I suppose the only way to avoid choosing a bad timeout is to make it configurable so the admin can choose a bad timeout themselves, so I made a configurable timeout for the entire keep-balance operation, defaulting to 6h. Is that a good compromise between annoyingly-long-for-small-sites and annoyingly-short-for-big-sites?
Removing the 5 minute timeout from the definition of DefaultSecureClient and InsecureHTTPClient means that the setup() function in lib/controller/handler.go now creates a secureClient and insecureClient without timeout.
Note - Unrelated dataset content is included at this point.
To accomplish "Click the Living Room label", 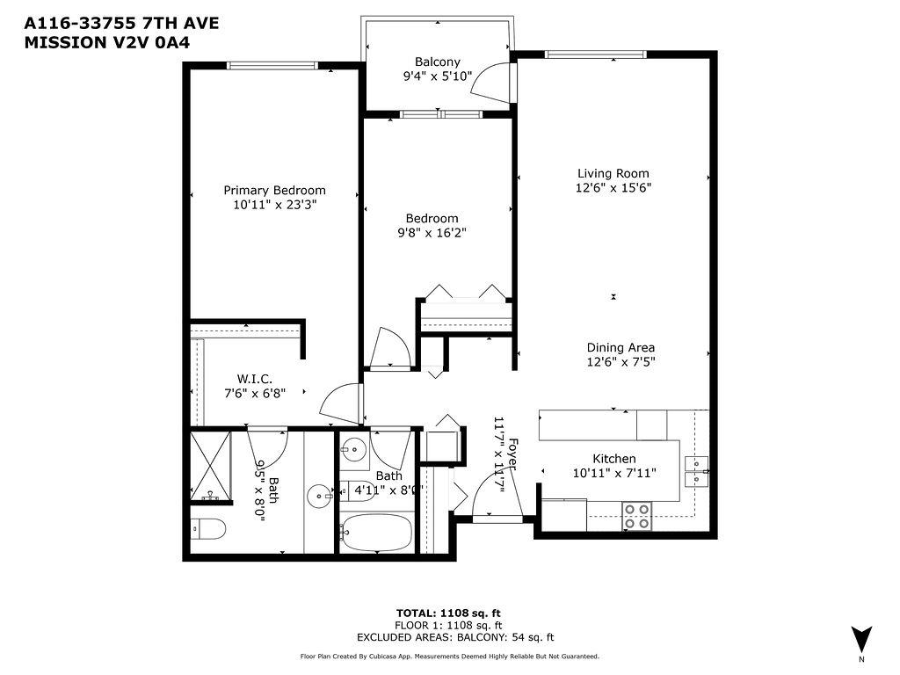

Is that intentional? Since DefaultSecureClient and InsecureHTTPClient are exported, shouldn't there be a default timeout on them?
Controller already uses a context deadline on incoming requests to enforce API.RequestTimeout, and propagates that context to outgoing proxy requests. So we were effectively limiting outgoing reqs min(5m, RequestTimeout) -- using only RequestTimeout seems better.
Generally, I'm thinking it's OK to change the exported default clients' timeouts to zero -- that's how http.DefaultClient does it, probably a hint that we should let the caller provide a timeout/context when needed.
16480-keep-balance-index-timeout @ fd080b34a321cbd6593d69f427b9eaeab890712f -- developer-run-tests: #1925
Cool, this LGTM.
Updated by Anonymous over 4 years ago
- Status changed from In Progress to Resolved
- % Done changed from 0 to 100
Applied in changeset arvados|405b13d50e203958968427a2642bc18026a0c227.